Advertisement

Maxicare Agrees to Buy HealthCare USA as HMO Merger Wave Rolls On

Share
Times Staff Writer

After more than a year of intermittent merger talks, Maxicare Health Plans Inc. reached an agreement Tuesday to acquire HealthCare USA for about $67 million in cash.

The acquisition creates one of the nation’s three largest operators of health maintenance organizations and is expected by analysts to be just one in a series of big mergers and acquisitions in an industry beset by cutthroat competition and tighter profit margins.

Also on Tuesday, for instance, National Medical Enterprises Inc. of Los Angeles reached an agreement to sell its 100,000-member, Miami-based AV-MED Inc. HMO subsidiary for an undisclosed amount to Gainesville, Fla.-based Santa Fe Healthcare Systems Inc., Florida’s second-largest HMO.

Advertisement

The prepaid medical plan, “did not complement our existing hospital operations,” said Anthony Pace, a spokesman for NME.

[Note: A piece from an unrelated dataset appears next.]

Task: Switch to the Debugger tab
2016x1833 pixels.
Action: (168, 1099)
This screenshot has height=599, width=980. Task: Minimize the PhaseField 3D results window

Maxicare had been wooing HealthCare since early 1985 and in May disclosed that it had purchased an 11.9% stake in the company. But its overtures were largely rebuffed until two weeks ago, when it upped its offer to $12 a share. The two companies then entered into serious negotiations, and on Monday the directors of Orange-based HealthCare voted unanimously to accept Los Angeles-based Maxicare’s $13.50-a-share bid. Wall Street analysts had valued HealthCare at $12 to $15 a share.

Although the $13.50-a-share buyout price is well below HealthCare’s most recent 12-month high of $22 a share, Harlan Loomas, HealthCare’s chairman and chief executive, said the price accurately reflects the company’s current value.

In trading on the New York Stock Exchange on Tuesday, HealthCare shares closed at $13, up 87 1/2 cents for the day.

Maxicare, traded over the counter, closed at $24.50 a share, down $1.75 for the day.

“It’s an appropriate deal for our shareholders,” Loomas said. “Obviously by a vote of the board, we think it’s a fair price for where we are today.”

Fred Wasserman, Maxicare’s chairman and chief executive, said that while HealthCare’s 100,000-member California HMO subsidiary will be operated as an independent entity, its 150,000-member Michigan HMO will probably be identified with Maxicare in some way.

Advertisement

Beyond that, Wasserman said, “there is no way of knowing” what changes will take place at HealthCare “because there hasn’t yet been a review of the company.”

Before the merger can be completed, it must be ratified by HealthCare’s shareholders, HealthCare’s Loomas said. Although the company’s annual meeting is scheduled for July 30, it will probably be delayed because new proxy statements must be prepared, he said.

Loomas will continue to work for the combined company under the terms of his current employment contract, which expires in 1987, officials said. After that, he may be retained as a consultant, Wasserman said.

With 850,000 members in 14 states, Maxicare currently is the nation’s largest publicly held HMO. With the addition of HealthCare’s 250,000 members, Maxicare will become one of three HMOs with more than a million members.

The other two are Kaiser Permanente, based in Oakland, and United Healthcare Corp. of Minnetonka, Minn. Kaiser Permanente is a nonprofit HMO.

And, although competition within the HMO industry is heating up, bringing with it the twin forces of merger and consolidation, many health care analysts say Maxicare is poised to become a major player among a small group of rapidly emerging national health care providers.

Advertisement

“Maxicare is really pulling ahead in the market,” said Jeff Goldsmith, a health care analyst with the Chicago office of Ernst & Whinney, a national accounting firm. “I continue to be impressed with Maxicare because they are the most aggressive of the investor-owned HMOs.”

Adding to the increased competition and fueling much of the consolidation among HMOs has been the rapid emergence in recent years of many small, often poorly capitalized plans, said Paul Ellwood, founder of InterStudy, an Excelsior, Mich.-based health research group.

Ill-equipped to compete with bigger plans, many of smaller HMOs will eventually be acquired by larger national firms such as Maxicare, he said.

Last month, for instance, United Healthcare announced plans to acquire Peak Health Care Inc. of Colorado Springs, Colo., for $83.2 million in cash and debt. United operated HMOs in 22 states, and Peak operates prepaid plans in five states.

“We’re moving along toward having eight or 10 large companies,” Ellwood said. “We had little organizations taking over smaller organizations, and now we have got bigger organizations taking over the modest ones.”